When people first learn what I do, most of them soon ask me questions about investing and the markets. It doesn’t seem to matter what age they are. Investing seems to be the primary focus of their retirement planning.
Most people spend too much time and energy on investing and not enough on other personal finance matters. They devote their limited resources to thinking and worrying about the markets and especially focus on short-term moves, trends, and news. Some compound these mistakes by merging their political views with their investments, buying or selling based on whether they agree with the policies of the President or the majority party in Congress. Presidents have remarkably little lasting impact on the markets and economy, and the impacts they have often take years to be felt.
Another mistake, that is a topic for another day, is they also often think that investing means being either in stocks or in cash. They’re trying to time entries and exits in the stock market and don’t spend much time considering other investments or building a diversified portfolio.
In the end, people who spend too much time worrying about the markets make one of two classic mistakes. Some make too many trades in their portfolios, increasing costs and taxes without improving their investment returns. The others are paralyzed. They never make a decision or implement a portfolio change despite all the time and energy devoted to considering the markets.
In the meantime, the rest of their personal finances are neglected.
The smarter people, when they learn what I do, ask questions about non-investing aspects of personal finance. The questions depend on their situations, but the questions might cover estate planning, converting IRAs, Medicare, Social Security, or other issues.
I say these are the smarter people, because they know there’s a limited amount an individual investor can do to increase investment returns. The markets are going to do what the markets are going to do, and the individual investor can’t affect that. The smarter people also know that if they make timely moves in and out of stocks it’s largely because of luck and isn’t likely to be repeated consistently. Some of them put together portfolios that they plan to hold for the long term, regardless of what’s happening in the markets. Others will increase and decrease their positions in particular investments at times. But the changes aren’t made frequently and don’t include all-or-nothing bets for or against stocks.
Often, the resources devoted to personal finance issues other than investing have direct, substantial, and immediate effects on your bottom line. You receive a direct benefit by taking an action that reduces income taxes. You can avoid leaving money on the table when claiming Social Security benefits, managing an IRA, choosing a Medicare option, or taking other retirement-related actions. Of course, your family’s after-tax wealth is improved when your estate plan is up to date and complete.
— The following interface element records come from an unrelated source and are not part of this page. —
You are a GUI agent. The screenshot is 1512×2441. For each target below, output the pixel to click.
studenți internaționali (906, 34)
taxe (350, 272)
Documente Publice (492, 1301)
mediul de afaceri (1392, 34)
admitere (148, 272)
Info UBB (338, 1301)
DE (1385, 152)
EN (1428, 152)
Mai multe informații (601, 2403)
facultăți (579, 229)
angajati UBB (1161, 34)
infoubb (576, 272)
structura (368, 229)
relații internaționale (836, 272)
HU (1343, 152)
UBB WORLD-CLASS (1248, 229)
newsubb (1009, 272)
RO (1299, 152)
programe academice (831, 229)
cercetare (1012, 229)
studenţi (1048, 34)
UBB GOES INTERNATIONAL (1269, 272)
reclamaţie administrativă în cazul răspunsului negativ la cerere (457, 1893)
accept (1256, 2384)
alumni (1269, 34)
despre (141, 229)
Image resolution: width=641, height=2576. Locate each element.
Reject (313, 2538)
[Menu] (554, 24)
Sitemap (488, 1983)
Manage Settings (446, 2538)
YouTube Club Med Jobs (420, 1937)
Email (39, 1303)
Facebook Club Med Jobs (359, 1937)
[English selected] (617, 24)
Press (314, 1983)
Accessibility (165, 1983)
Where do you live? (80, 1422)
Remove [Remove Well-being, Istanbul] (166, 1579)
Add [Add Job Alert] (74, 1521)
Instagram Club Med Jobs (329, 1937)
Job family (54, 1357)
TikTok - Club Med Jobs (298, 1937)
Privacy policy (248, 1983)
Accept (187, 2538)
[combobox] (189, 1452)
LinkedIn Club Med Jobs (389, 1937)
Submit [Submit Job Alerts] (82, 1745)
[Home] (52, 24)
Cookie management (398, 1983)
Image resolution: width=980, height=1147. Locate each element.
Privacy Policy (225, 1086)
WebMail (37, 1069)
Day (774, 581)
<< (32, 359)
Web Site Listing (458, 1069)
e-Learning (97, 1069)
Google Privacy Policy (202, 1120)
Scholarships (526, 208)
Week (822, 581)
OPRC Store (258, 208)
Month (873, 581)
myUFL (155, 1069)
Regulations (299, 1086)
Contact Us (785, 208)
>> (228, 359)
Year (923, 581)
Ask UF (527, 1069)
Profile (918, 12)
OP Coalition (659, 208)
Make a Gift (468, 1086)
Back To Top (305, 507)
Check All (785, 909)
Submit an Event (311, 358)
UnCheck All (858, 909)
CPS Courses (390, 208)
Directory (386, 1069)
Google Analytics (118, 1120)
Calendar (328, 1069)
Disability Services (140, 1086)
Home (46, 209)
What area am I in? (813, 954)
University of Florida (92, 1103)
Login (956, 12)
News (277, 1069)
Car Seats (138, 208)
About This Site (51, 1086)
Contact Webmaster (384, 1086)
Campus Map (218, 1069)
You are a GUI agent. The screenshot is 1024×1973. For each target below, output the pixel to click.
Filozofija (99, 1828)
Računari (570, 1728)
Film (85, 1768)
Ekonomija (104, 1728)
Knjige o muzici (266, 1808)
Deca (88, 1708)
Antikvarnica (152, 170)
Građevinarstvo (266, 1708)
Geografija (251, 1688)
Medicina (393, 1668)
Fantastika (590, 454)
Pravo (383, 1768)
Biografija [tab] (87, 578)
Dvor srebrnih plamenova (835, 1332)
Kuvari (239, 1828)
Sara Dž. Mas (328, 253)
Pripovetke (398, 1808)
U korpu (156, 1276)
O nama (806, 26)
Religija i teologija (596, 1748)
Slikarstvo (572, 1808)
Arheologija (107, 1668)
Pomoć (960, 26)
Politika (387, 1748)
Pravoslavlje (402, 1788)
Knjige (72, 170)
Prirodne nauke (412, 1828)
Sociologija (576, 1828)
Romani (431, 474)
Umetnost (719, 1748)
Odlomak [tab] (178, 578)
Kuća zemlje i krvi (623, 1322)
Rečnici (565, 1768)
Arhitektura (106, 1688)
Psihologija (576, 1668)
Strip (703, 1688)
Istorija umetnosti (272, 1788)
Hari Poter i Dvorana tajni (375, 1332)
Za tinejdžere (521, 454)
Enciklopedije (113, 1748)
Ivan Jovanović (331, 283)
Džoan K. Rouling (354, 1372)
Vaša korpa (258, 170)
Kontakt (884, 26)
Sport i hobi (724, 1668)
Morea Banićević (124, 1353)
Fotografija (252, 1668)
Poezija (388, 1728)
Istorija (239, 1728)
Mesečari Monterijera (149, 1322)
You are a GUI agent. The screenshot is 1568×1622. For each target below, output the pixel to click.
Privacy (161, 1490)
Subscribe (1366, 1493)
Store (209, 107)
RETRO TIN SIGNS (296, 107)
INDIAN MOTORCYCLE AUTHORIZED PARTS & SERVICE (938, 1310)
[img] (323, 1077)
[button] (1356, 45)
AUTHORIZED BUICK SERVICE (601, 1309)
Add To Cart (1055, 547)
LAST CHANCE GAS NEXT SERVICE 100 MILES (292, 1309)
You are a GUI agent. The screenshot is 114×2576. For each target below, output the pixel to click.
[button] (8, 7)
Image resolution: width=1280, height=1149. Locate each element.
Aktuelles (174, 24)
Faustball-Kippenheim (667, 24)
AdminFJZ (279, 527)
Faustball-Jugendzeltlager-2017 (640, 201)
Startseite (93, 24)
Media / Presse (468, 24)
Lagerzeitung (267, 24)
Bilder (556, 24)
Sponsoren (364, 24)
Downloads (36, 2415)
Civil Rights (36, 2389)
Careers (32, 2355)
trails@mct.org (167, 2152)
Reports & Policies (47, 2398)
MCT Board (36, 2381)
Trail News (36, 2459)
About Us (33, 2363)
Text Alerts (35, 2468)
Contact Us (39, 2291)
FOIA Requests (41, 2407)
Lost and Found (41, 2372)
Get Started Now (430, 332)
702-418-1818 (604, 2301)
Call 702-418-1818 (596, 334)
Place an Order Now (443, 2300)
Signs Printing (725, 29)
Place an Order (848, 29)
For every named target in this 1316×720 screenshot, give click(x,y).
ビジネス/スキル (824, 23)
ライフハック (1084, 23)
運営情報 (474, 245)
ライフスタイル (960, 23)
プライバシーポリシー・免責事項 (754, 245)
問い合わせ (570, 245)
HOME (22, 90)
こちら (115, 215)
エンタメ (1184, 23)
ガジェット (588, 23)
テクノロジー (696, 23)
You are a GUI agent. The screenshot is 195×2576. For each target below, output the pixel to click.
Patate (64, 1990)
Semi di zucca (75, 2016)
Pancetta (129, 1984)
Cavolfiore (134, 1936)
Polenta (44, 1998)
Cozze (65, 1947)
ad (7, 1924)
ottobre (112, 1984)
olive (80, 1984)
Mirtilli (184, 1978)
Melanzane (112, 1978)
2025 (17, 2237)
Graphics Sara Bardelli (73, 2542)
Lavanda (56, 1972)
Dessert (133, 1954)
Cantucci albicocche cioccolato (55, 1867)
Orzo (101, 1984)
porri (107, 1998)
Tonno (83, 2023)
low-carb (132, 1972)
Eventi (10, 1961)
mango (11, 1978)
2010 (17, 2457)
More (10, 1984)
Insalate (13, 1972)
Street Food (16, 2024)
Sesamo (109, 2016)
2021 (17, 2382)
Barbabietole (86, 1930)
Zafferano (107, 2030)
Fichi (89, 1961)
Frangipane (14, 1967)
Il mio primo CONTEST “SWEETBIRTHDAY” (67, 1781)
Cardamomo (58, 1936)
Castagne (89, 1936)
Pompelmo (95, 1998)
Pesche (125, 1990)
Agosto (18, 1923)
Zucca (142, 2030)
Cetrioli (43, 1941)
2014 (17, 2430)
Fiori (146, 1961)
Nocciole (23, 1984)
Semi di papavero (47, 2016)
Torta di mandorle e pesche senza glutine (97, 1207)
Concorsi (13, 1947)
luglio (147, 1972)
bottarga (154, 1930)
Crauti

I’ve learned that most people don’t realize they’re losing money by neglecting these other areas of their retirement finances. When the investment markets decline, they see the effects the next time they look at their account balances. But many people never realize they made a bad decision about Social Security, Medicare, income taxes, managing their IRAs, or all the other aspects of their retirement finances.
I’m not saying to neglect your investments. It’s important to develop a good investment strategy for your situation and that will help meet your goals. But the bulk of your time is better spent on matters on which you can have a direct impact. When aggregated, these other issues are likely to have a bigger effect and be a better use of your time.